"Crispy" Smith, my maths teacher back in the late 1960s, is probably entirely responsible for the fact that I can't do quadratic equations. Luckily, I've survived without them. I doubt Crispy would have survived an Ofsted though. He would be facing capability procedures by now. Either that or working for the advisory service.
This is sad, because although he might never have been graded outstanding, Crispy was an inspiration to me. Why? Because he had hair like Robert Plant in his Led Zeppelin days, a flowing academic gown and groovy winkle- pickers. I know he wore groovy winkle-pickers because he spent most lessons with his feet up on his desk making inspiring noises with his violin.
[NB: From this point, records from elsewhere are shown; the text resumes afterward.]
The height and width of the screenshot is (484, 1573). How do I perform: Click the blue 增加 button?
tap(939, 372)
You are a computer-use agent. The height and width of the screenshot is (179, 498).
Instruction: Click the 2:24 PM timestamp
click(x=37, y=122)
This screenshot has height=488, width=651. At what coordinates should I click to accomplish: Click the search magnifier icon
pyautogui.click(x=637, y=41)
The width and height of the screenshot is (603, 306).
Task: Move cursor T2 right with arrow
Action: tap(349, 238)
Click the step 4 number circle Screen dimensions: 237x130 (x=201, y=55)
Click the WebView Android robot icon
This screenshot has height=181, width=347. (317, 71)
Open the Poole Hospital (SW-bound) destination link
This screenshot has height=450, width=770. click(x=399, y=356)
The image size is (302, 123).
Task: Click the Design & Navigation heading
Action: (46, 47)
When I languished in numerical darkness, his etudes would be a light in the gloom. When I was lost in an algebraic wilderness, his capriccios would beat a joyful path to the next period. When I was half asleep, he would stop in mid-cadenza, throw his resin at me and say, "Hey, Eddison, wake up!" He had talent, did Crispy - well, if he didn't it wasn't for lack of practice - and spent much of his directed time dreaming of playing in a packed Albert Hall. He never realised his dream because he was a teacher. It was his job to realise the dreams and talents of others. He just didn't take his own seriously enough. Such is the teacher's lot. Or is it?
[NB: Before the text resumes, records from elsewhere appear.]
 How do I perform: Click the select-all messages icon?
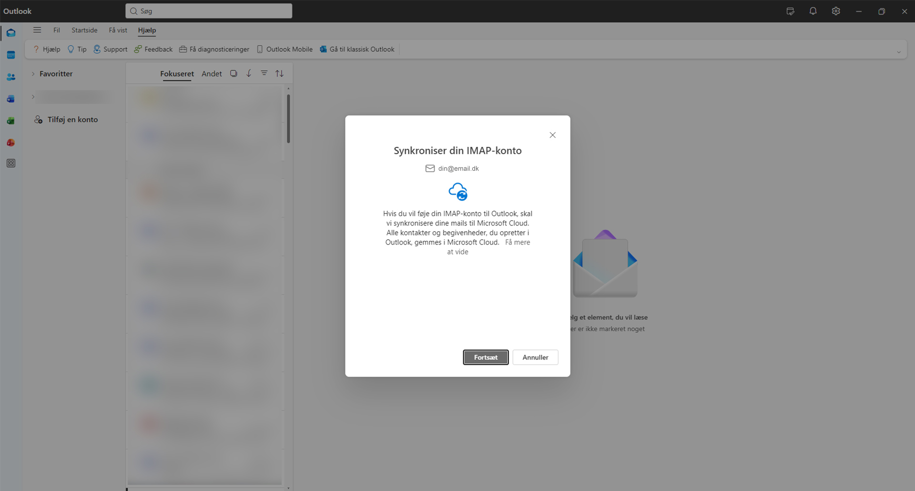point(234,73)
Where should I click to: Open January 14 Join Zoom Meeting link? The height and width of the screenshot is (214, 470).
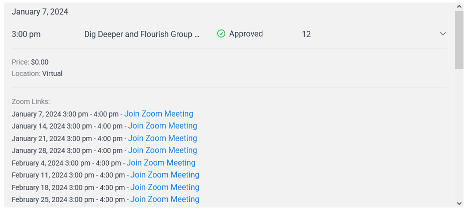point(162,126)
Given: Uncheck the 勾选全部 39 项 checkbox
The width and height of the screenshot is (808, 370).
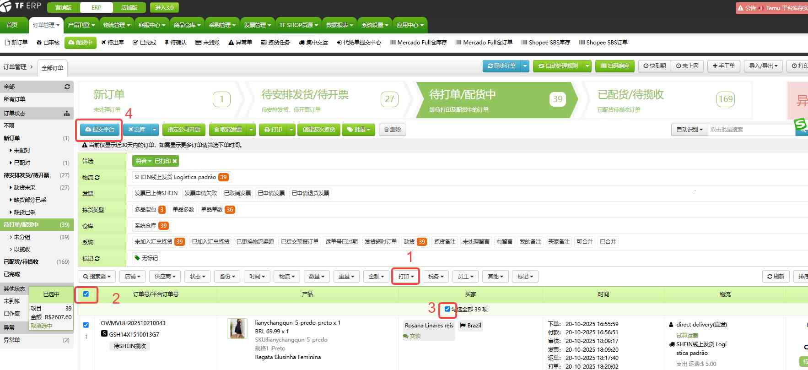Looking at the screenshot, I should point(447,309).
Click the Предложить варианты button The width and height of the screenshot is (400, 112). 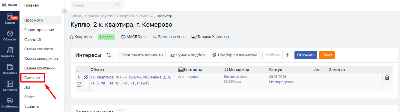click(142, 55)
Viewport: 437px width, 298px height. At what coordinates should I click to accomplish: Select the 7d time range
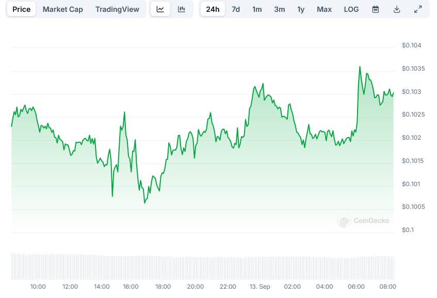236,9
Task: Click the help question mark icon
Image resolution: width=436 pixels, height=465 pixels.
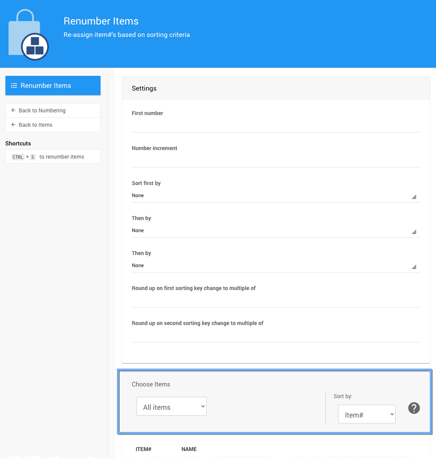Action: pyautogui.click(x=414, y=408)
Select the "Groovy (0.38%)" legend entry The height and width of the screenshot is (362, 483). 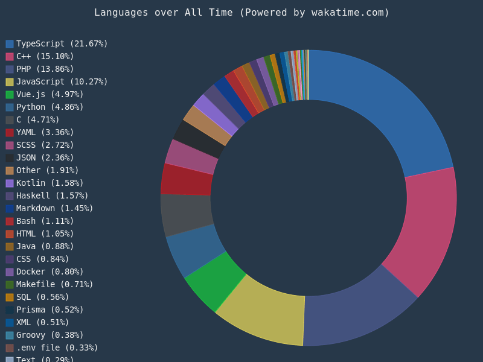pos(50,335)
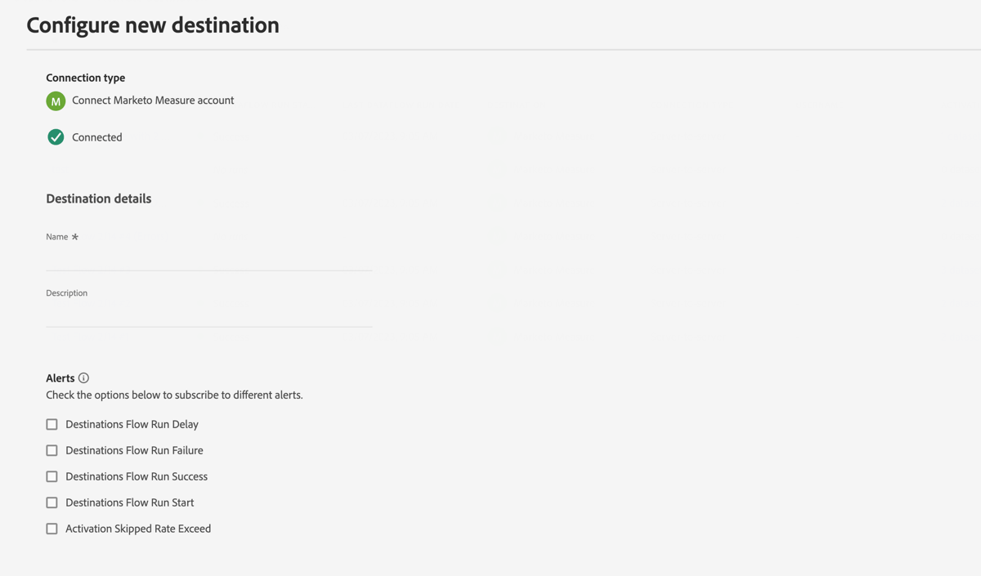Click the required asterisk beside Name

click(75, 237)
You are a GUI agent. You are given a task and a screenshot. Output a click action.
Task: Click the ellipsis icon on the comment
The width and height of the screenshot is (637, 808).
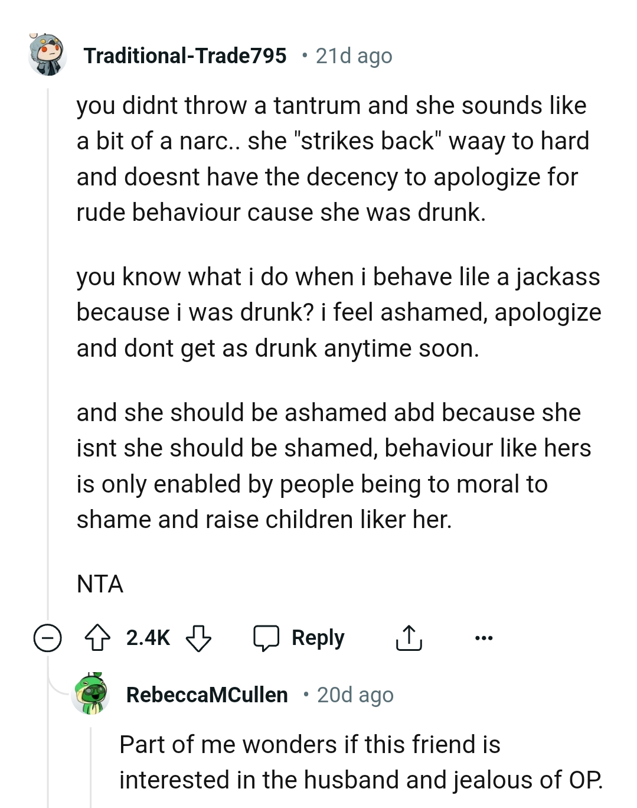484,638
A classroom monologue I wrote for Teachers TV - Locked Stockroom and Two Smoking Gerbils - recently won a Royal Television Society educational award. It was nominated in the adult training category. Because the story is a light-hearted look at policy development in primary school and its impact on acts of vandalism, sadism, arson, mindless violence and murder, the connection was not immediately obvious. Which adults were being trained and, more worryingly, what were they being trained for?
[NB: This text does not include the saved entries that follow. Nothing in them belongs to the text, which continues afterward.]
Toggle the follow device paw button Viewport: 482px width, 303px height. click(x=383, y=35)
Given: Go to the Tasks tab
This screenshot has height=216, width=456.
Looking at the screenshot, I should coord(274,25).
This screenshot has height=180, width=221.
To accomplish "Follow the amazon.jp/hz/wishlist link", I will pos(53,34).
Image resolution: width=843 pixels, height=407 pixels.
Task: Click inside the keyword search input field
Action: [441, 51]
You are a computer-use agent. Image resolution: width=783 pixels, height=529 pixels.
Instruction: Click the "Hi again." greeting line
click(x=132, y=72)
After the ceremony, I shared this concern with a member of the production team. She smiled sympathetically and told me I should celebrate my success as a writer, not as a teacher. "Remember, adult education is also about realising the potential of adults like you talented teachers."
I demurred in the modest way smug bastards do. It took me until the next day to appreciate what she meant. Even among close friends and colleagues I can think of a lead soprano with the local operatic society; a retired headteacher who got his first real six-string in the summer of `69 and has lately taken to rocking all over South Yorkshire's nursing homes; a special needs teacher who juggles knives at children's parties; a teaching assistant who pole dances; and a deputy head who, after four pints, can burp the "Alleluia Chorus".
Suddenly my spine tingles. It is like old Crispy is playing it vibrato.
In my head I am already excitedly pitching my programme idea to the executives at Teacher's TV . I'm A Talented Teacher, Get Me Out Of Here!
Steve Eddison, Key stage 2 teacher, Sheffield.